The baby was born still in the amniotic sac on the night of the harvest moon.
“I was able to catch her. I turned to Hilary and said, ‘It’s Elinor,’ ” Evan remembers.
Those first weeks of parenthood brought a whiplash of emotions — lonely, exhausted stretches in the middle of the night and sublime moments in the early morning, when Evan snuggled Elinor inside his jacket, fed her a bottle, and sat with her until she fell asleep.
They wanted another. Last fall, Hilary visited an urgent care center for a persistent earache, and the nurse ordered a routine pregnancy test. “Umm … can we talk to you?” the nurse said afterward.
Hilary told Evan with a plate of Federal Donuts and a positive test stick; over the next weeks and months, they explained to Elinor how “mommy’s belly was going to grow, and our family’s going to grow.”
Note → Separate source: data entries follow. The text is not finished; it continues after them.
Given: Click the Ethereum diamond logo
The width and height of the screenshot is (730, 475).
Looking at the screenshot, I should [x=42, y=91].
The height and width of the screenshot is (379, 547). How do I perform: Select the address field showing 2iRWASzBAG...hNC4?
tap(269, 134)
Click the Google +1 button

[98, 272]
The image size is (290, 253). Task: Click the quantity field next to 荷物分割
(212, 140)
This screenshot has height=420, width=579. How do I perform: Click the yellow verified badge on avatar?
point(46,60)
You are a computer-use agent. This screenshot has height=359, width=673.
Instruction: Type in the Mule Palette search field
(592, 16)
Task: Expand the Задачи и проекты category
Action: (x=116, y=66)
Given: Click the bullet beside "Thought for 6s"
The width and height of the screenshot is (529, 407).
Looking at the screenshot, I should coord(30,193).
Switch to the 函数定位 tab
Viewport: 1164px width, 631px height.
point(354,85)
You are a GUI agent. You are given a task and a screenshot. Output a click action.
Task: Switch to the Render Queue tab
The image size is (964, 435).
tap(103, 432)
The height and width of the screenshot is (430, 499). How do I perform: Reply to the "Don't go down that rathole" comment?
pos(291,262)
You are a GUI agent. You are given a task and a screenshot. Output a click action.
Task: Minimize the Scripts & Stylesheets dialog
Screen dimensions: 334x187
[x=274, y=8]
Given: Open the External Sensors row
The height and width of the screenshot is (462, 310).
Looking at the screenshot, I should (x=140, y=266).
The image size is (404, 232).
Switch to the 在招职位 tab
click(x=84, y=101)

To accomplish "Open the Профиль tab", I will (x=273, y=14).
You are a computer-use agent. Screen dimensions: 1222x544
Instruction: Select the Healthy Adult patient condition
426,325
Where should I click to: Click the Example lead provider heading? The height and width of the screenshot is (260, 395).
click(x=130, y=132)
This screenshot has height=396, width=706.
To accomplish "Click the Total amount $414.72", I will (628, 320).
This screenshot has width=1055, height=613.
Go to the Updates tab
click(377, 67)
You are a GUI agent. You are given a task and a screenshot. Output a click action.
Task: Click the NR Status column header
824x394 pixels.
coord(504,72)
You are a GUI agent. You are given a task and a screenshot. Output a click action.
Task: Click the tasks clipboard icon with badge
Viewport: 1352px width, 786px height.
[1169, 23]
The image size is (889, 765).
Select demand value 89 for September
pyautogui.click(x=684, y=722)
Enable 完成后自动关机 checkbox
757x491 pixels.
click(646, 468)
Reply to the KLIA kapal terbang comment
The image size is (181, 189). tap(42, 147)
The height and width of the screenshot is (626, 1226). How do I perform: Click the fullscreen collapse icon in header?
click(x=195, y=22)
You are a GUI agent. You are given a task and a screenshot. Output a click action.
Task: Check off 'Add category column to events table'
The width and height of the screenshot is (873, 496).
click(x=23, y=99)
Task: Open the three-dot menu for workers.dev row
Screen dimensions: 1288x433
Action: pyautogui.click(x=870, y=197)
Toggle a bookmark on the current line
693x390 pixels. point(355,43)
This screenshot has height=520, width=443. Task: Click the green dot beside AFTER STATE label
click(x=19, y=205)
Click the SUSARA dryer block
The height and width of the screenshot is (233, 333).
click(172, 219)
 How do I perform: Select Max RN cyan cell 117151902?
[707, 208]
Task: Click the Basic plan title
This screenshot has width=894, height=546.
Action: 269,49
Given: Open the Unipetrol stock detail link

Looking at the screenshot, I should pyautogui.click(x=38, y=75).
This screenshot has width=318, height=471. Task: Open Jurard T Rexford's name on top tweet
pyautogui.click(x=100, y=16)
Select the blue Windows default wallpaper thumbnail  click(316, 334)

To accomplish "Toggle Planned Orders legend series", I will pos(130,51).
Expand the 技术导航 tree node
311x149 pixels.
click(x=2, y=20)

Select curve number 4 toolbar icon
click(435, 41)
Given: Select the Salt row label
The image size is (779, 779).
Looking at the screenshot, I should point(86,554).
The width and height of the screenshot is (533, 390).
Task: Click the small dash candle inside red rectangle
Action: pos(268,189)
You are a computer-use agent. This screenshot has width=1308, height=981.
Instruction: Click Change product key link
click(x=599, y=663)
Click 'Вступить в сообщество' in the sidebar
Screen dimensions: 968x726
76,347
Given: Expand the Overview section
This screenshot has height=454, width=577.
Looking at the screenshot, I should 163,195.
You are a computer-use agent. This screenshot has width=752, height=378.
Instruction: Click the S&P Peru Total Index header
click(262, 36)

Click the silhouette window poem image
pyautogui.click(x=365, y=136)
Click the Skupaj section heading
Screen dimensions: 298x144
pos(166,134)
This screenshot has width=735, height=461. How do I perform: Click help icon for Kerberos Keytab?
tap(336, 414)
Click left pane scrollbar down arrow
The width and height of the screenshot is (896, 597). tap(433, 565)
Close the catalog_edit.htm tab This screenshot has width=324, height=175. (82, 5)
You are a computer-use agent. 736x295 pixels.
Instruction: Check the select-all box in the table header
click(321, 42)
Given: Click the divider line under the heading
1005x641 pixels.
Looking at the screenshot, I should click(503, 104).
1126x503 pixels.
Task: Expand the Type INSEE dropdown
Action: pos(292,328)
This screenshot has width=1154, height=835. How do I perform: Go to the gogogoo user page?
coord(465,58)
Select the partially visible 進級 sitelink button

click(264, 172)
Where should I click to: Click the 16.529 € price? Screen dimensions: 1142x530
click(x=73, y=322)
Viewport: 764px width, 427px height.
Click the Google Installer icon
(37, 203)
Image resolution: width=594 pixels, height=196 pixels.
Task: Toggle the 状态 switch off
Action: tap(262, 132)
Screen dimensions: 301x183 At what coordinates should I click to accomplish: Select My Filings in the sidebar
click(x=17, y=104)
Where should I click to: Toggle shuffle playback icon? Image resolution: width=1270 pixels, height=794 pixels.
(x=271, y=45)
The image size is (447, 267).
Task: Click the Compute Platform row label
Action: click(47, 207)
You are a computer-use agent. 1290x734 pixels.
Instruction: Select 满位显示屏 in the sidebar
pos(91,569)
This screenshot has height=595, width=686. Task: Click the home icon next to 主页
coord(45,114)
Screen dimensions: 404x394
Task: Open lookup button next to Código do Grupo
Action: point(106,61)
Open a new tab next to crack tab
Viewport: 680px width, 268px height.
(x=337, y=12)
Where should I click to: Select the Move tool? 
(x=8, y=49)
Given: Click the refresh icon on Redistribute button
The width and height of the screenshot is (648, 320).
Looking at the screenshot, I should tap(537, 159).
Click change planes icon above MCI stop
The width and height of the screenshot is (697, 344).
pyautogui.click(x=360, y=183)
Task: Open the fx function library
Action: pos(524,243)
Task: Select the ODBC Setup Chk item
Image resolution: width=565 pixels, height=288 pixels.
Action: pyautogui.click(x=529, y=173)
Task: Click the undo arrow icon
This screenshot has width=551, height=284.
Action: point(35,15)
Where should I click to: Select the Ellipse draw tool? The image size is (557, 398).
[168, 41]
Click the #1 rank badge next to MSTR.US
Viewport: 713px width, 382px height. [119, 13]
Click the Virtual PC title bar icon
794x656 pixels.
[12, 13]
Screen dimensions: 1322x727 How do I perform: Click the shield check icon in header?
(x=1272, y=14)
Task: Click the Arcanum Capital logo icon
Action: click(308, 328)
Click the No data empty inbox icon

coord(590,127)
The first trimester was uneventful. Then COVID-19 came — news that Evan, who works at the Independence Blue Cross Foundation, had been following closely. Hilary is senior research coordinator at the Center for Mental Health at the University of Pennsylvania. In March, both began working at home.
Hilary’s water broke on the dot of midnight. In the car, a radio station played Paul McCartney’s “Maybe I’m Amazed” back-to-back with Salt-N-Pepa’s “Push It.” They delivered in the same birth center room where Elinor had been born — and, after a 7 a.m. shift change, with the same midwife and nurse.
Now, daily life is “a flexibility game,” Evan says, including one recent day when he managed a work emergency from his computer upstairs while Hilary dealt with a conference call, a nursing baby, and a toddler who refused to nap.
Then there are spontaneous jolts of joy. The other night, Elinor kept dashing up to Luca to declare, “I love you!” Each time, she coaxed a burst of giggles from her brother, who had just learned to laugh.